Dengue fever – Côte d’Ivoire
On 6 May 2017, the Ministry of Health (MoH) of Côte d’Ivoire notified World Health Organization (WHO) of a dengue fever outbreak in Abidjan, the capital city of Côte d’Ivoire.
Suspected cases of dengue were first reported on 22 April 2017 and confirmed by the Institut Pasteur de Côte d’Ivoire (IPCI) laboratory on 28 April 2017. As of 11 July 2017, a total of 623 suspected cases including two deaths (case fatality rate: 0.3%) have been reported. A total of 192 cases have been confirmed by PCR, of which 66% were dengue virus serotype 2 (DENV-2), 29% were DENV-3 and 5% were DENV-1. In addition, 90 samples were confirmed IgM positive by serology.
The majority of cases have been reported from Abidjan city.

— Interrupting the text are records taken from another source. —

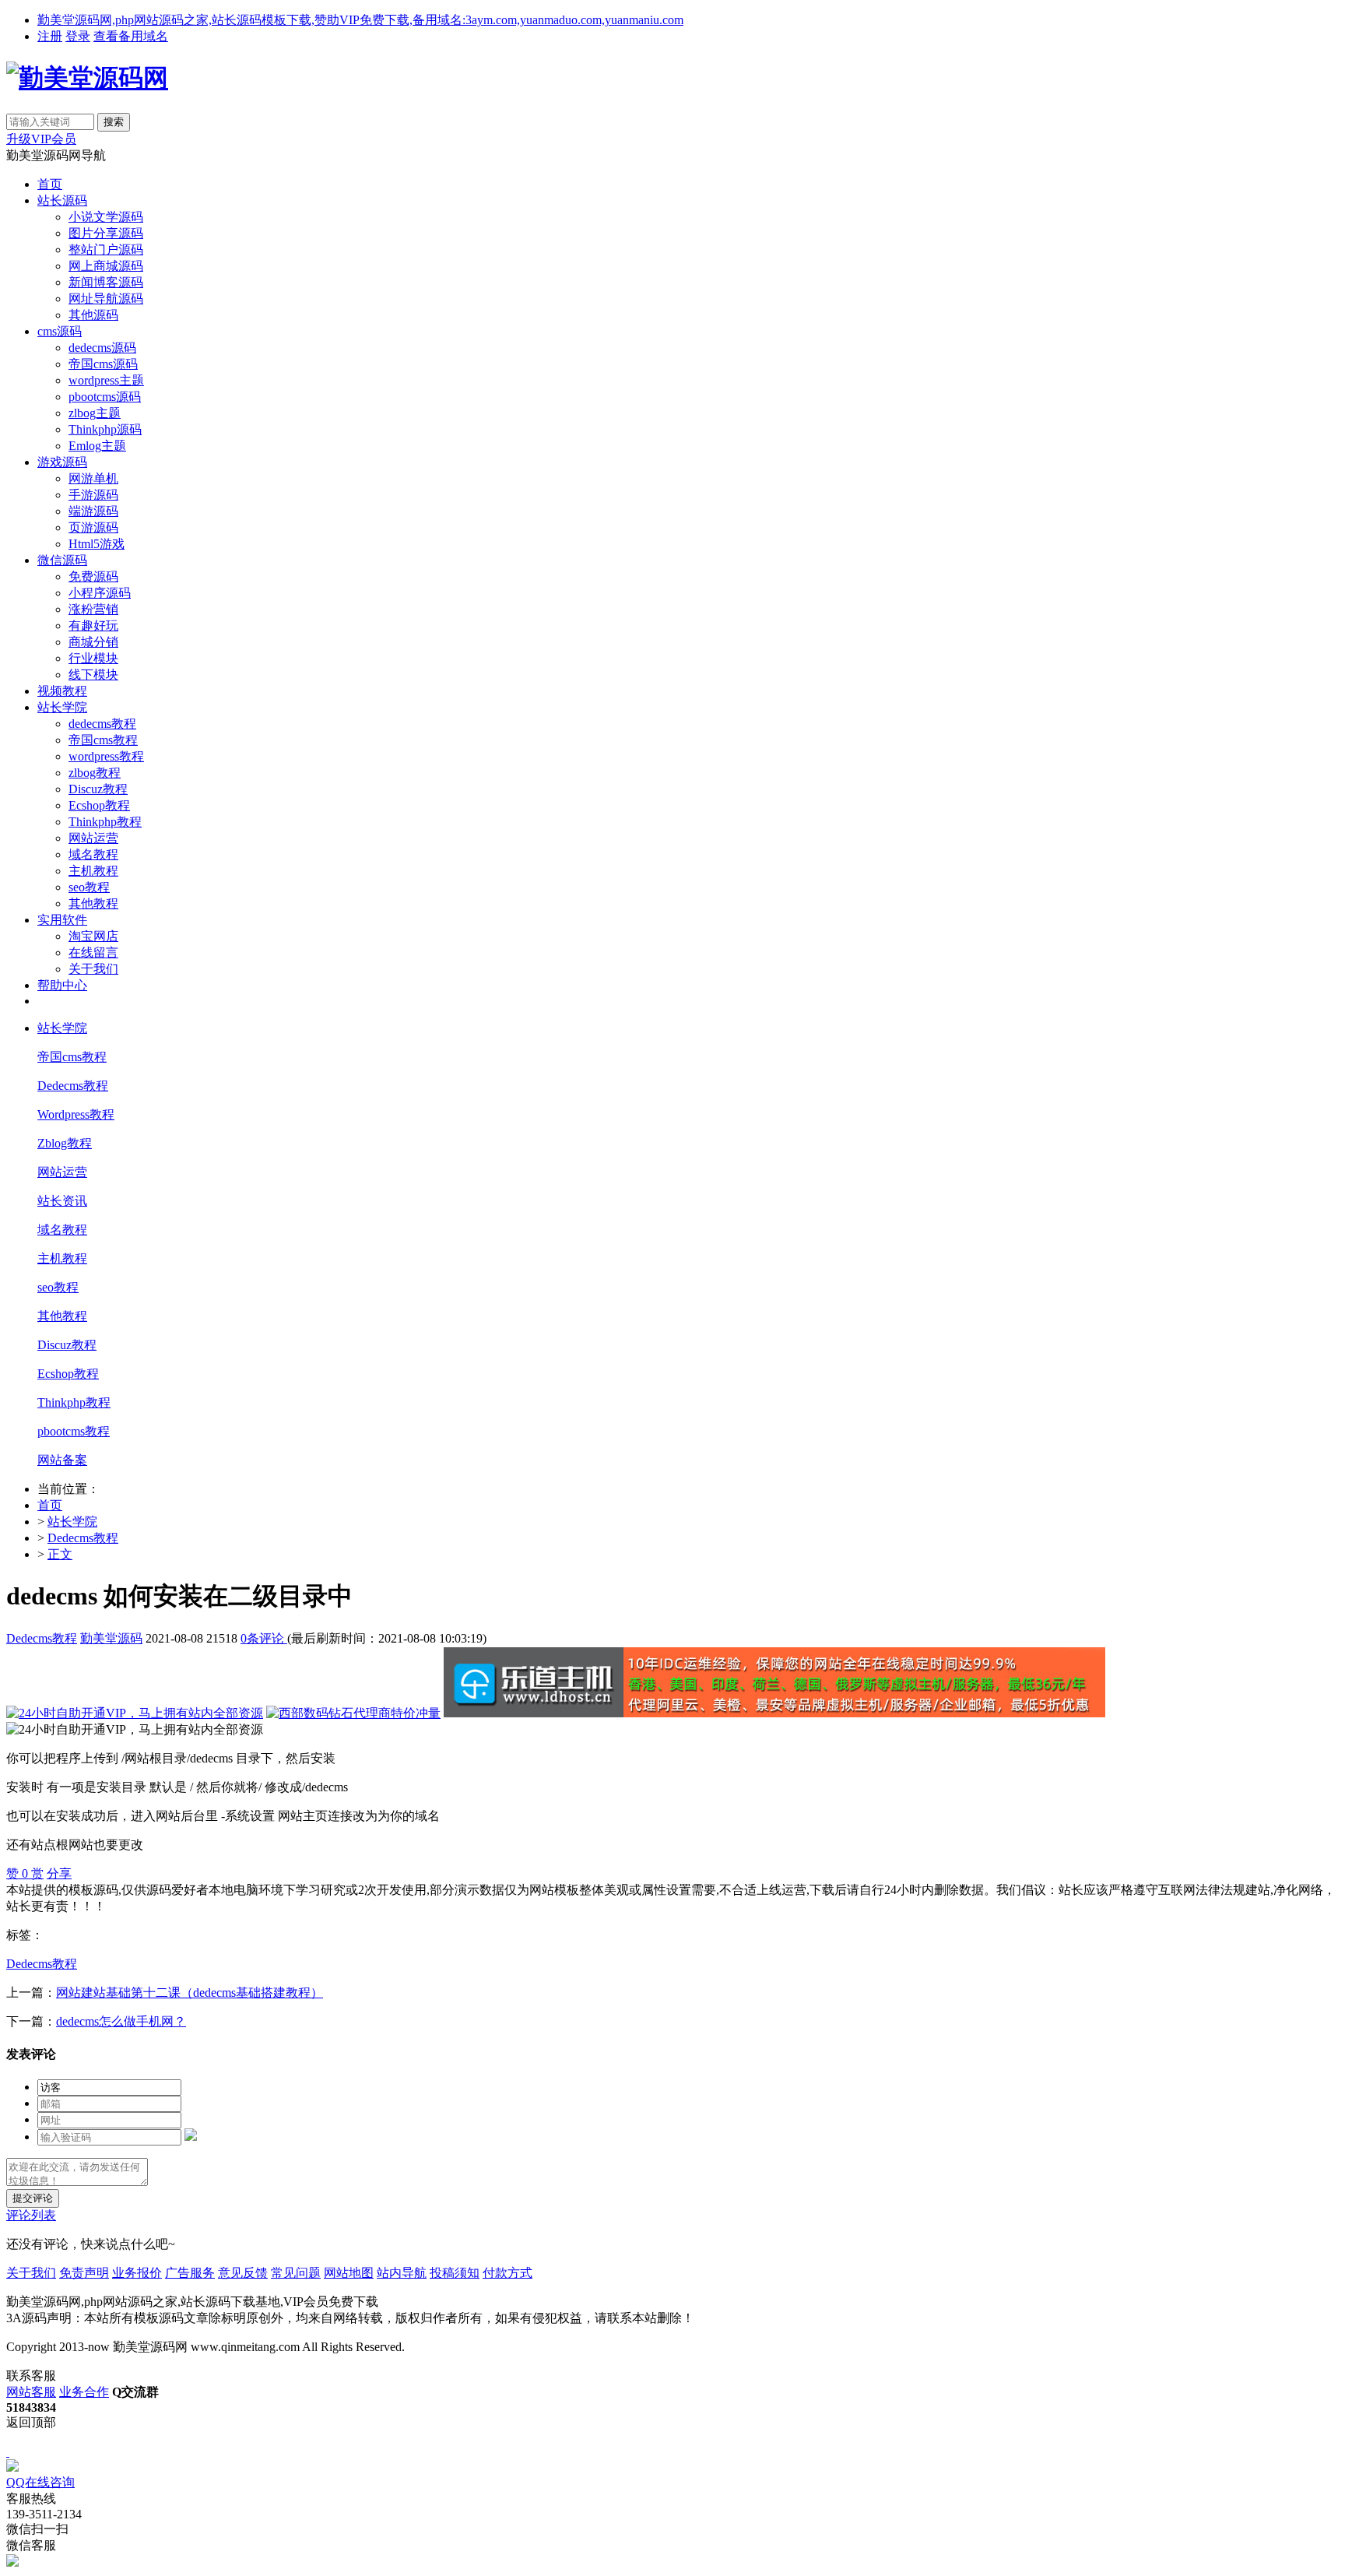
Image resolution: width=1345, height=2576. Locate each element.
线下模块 (93, 674)
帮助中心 (62, 985)
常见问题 (296, 2272)
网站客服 (31, 2392)
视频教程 (62, 691)
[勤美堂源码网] (87, 78)
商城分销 (93, 641)
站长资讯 (62, 1200)
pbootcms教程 (73, 1431)
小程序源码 (99, 592)
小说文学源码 (105, 216)
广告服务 (190, 2272)
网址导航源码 (105, 298)
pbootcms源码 (104, 396)
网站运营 (93, 838)
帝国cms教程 (103, 740)
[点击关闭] (7, 2451)
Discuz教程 (98, 789)
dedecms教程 (102, 723)
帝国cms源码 (103, 364)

Cocody Bingerville health district accounted for 78% of cases and 80% of all confirmed cases. The general trend of suspected cases of dengue fever is increasing. From 27 June to 4 July 2017, 37 new cases were reported and from 4 to 11 July 2017, 142 new suspected cases were reported. Twenty-seven per cent of the suspected cases are aged between 15 and 29 years old, 55% are 30 years old and above. Fifty four percent of the cases are female. Coinfection with yellow fever was suspected in 68 cases and confirmed in one case. Further laboratory confirmation is ongoing.

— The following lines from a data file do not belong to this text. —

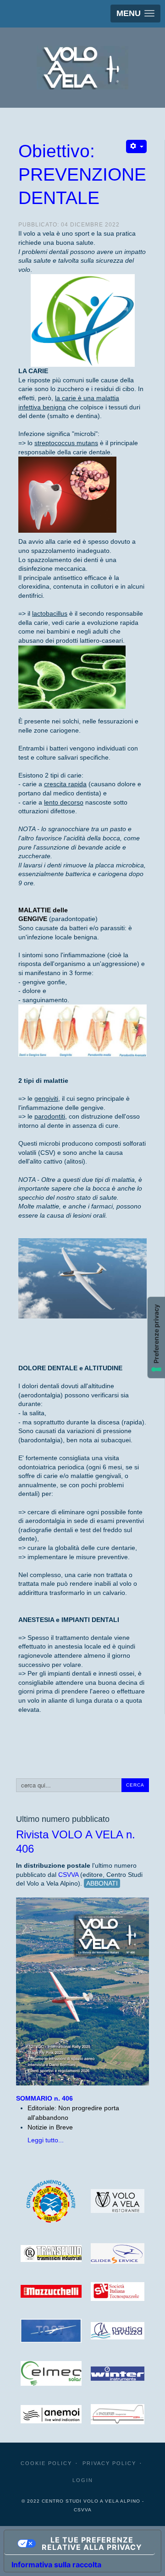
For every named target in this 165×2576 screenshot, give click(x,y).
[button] (135, 13)
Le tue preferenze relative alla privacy (92, 2543)
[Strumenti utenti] (136, 146)
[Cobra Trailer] (117, 2414)
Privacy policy (109, 2463)
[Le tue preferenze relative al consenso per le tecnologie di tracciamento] (156, 1337)
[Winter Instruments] (117, 2373)
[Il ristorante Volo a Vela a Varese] (117, 2201)
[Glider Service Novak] (117, 2253)
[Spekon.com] (51, 2414)
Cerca (135, 1784)
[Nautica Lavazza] (117, 2330)
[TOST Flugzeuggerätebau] (51, 2331)
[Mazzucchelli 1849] (51, 2291)
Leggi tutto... (46, 2140)
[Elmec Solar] (51, 2373)
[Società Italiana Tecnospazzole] (117, 2291)
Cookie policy (46, 2463)
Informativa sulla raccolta (56, 2564)
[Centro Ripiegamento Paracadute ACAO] (51, 2201)
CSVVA (68, 1874)
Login (82, 2480)
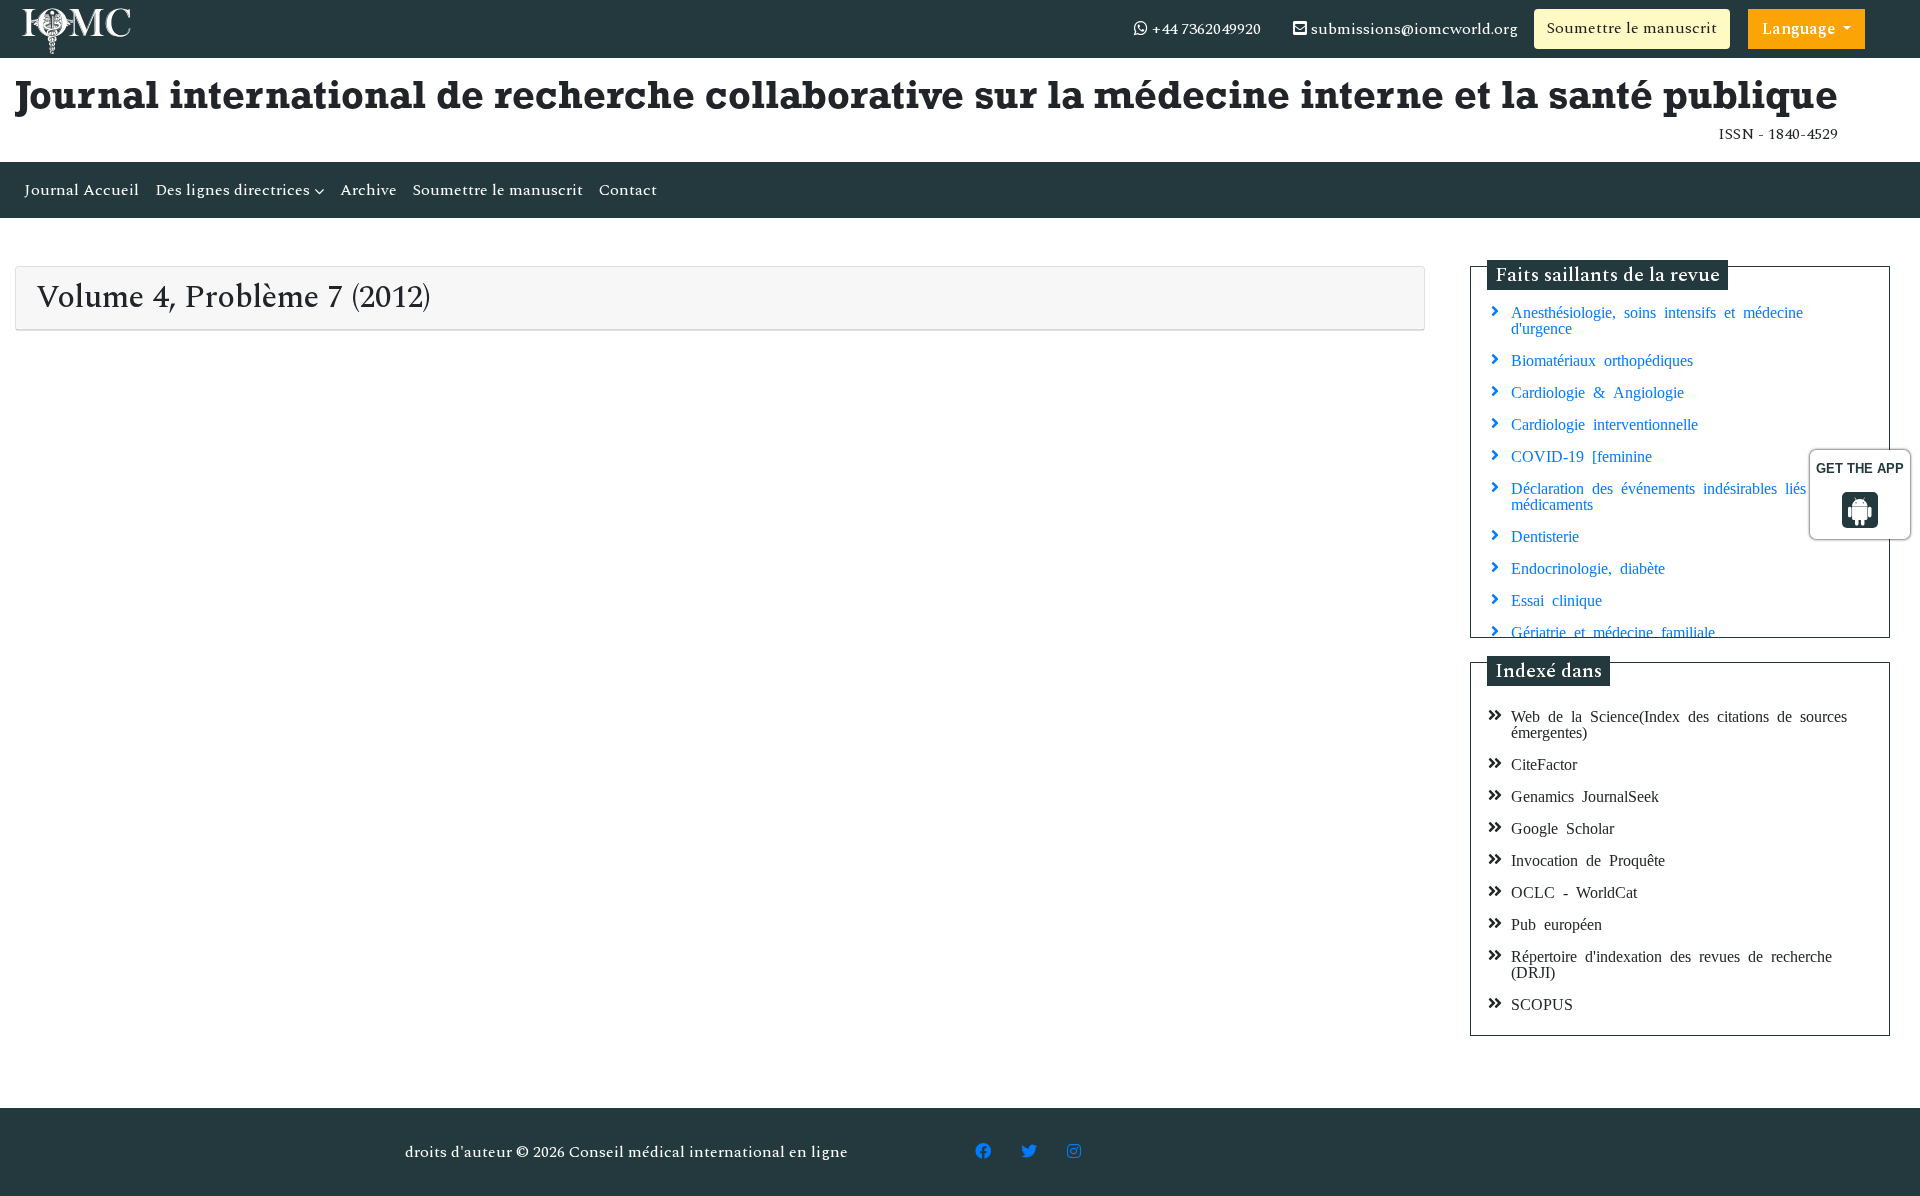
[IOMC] (74, 28)
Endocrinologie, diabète (1588, 567)
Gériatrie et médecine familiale (1613, 631)
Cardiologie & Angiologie (1597, 391)
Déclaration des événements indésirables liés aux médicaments (1674, 495)
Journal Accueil (81, 190)
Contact (628, 190)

The main predisposing factors for the outbreak are the high density of mosquito breeding sites, insufficient awareness on mosquito breeding and biting in the community and the ongoing rainy season.
Public health response
The MoH through the Institut National d’Hygiène Publique (INHP) is coordinating the response to the outbreak.
Vector control interventions including elimination of mosquito breeding sites by source reduction measures (destroying, altering, removing or recycling non-essential containers that provide larval habitats) and fumigation for the elimination of adult mosquitoes are ongoing. Over 17 000 households were inspected and over 250 000 mosquito breeding sites were eliminated and/or treated.
Surveillance is being improved with active case finding, sample collection for laboratory confirmation, and dissemination of the case definition. The private health sector is contributing to disease surveillance and management.
In addition, community engagement strengthening is another pillar of the ongoing response. Political, religious and community leaders are being sensitized on the prevention and control of dengue virus. The MoH has engaged the town mayors in the outbreak control measures.
WHO risk assessment
The overall risk observed at the national level is moderate. The weather conditions and coastal location including urban and semi-urban settings, as well as the high entomological indices observed during the initial investigation, are risk factors for dengue fever outbreak in the country. The low case fatality rate shows adequate case management at this time. Strengthening education of health care workers, vector control, laboratory and surveillance interventions are important to contain this outbreak. The risk at regional level is moderate while the risk at global level is low.
The current dengue fever outbreak in Côte d’Ivoire is taking place within the broader context of emergence of the disease in West Africa. The geographical distribution of dengue fever is increasing and cases are being reported in areas where the disease has not previously been reported. Case reporting should be strengthened to ensure continued surveillance of the outbreak in Côte d’Ivoire. Surveillance of vectors in the country is also important. WHO recommends strengthening laboratory diagnosis during this outbreak.
WHO does not recommend any restriction on travel and trade to Côte d’Ivoire on the basis of the information available on the current dengue fever outbreak.